Un tren de vagones rojos, tan brillantes que oscurecen al propio sol, se pone en marcha justo cuando una fina línea de luz asoma tímidamente por el horizonte. El traqueteo de las ruedas de oro ahoga las voces de los familiares que se despiden en la estación y de los pasajeros que agitan las manos tras las limpias ventanillas. 
Cuando el tren termina de arrancar, el ruido se convierte en un suave zumbido que ni siquiera advierte el pasajero más quisquilloso. 
Y dentro fiestas, y risas, y mejillas coloradas, y ojos brillantes. Una mano que desciende dubitativa, lenta, sobre una espalda. Un aliento abrasador y agradable, una presencia cada vez más cercana...

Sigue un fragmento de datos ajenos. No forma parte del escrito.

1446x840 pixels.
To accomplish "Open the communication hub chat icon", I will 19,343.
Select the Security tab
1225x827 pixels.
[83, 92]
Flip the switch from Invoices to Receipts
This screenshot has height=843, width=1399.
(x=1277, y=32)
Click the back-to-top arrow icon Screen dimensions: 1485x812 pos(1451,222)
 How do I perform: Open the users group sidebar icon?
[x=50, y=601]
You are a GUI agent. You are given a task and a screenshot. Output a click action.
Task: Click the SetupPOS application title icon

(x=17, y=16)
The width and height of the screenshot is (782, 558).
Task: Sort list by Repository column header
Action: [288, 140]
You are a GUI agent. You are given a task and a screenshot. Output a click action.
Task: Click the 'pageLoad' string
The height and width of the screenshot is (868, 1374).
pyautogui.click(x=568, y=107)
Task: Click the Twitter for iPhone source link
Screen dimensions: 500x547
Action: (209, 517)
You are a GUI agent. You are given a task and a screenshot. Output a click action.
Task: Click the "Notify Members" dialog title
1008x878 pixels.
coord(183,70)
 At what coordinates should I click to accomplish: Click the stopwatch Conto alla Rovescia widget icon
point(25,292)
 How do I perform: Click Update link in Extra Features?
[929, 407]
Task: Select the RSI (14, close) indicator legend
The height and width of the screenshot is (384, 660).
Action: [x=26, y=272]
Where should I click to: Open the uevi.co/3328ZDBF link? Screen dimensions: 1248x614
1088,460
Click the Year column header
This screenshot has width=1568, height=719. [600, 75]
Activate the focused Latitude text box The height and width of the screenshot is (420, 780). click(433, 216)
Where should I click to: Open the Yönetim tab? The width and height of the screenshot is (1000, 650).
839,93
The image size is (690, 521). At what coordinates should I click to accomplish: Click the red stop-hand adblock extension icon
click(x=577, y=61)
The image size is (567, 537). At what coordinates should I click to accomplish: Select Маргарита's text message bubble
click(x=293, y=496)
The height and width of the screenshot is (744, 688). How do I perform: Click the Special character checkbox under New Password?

Pero los vagones rojos se tornan negros, sin dejar rastro de la pintura de fuego que antes los había caracterizado. El oro de las ruedas se derrite, descubriendo hierro oxidado y punzante. El suave zumbido se convierte en un chirrido aterrador. El sol se pone, y con el abandono de su último rayo de luz, aparece el color solitario de la obsidiana, la sangre del cielo, espesa, oscura.
Y las vías se acaban, y con ellas, lo hacen las risas, y las mejillas coloradas, y los ojos brillantes. Una mano que abandona, dejando sólo frío, la espalda. Un aliento abrasador que se congela.
El tren descarrila y cae y se hunde en la oscuridad.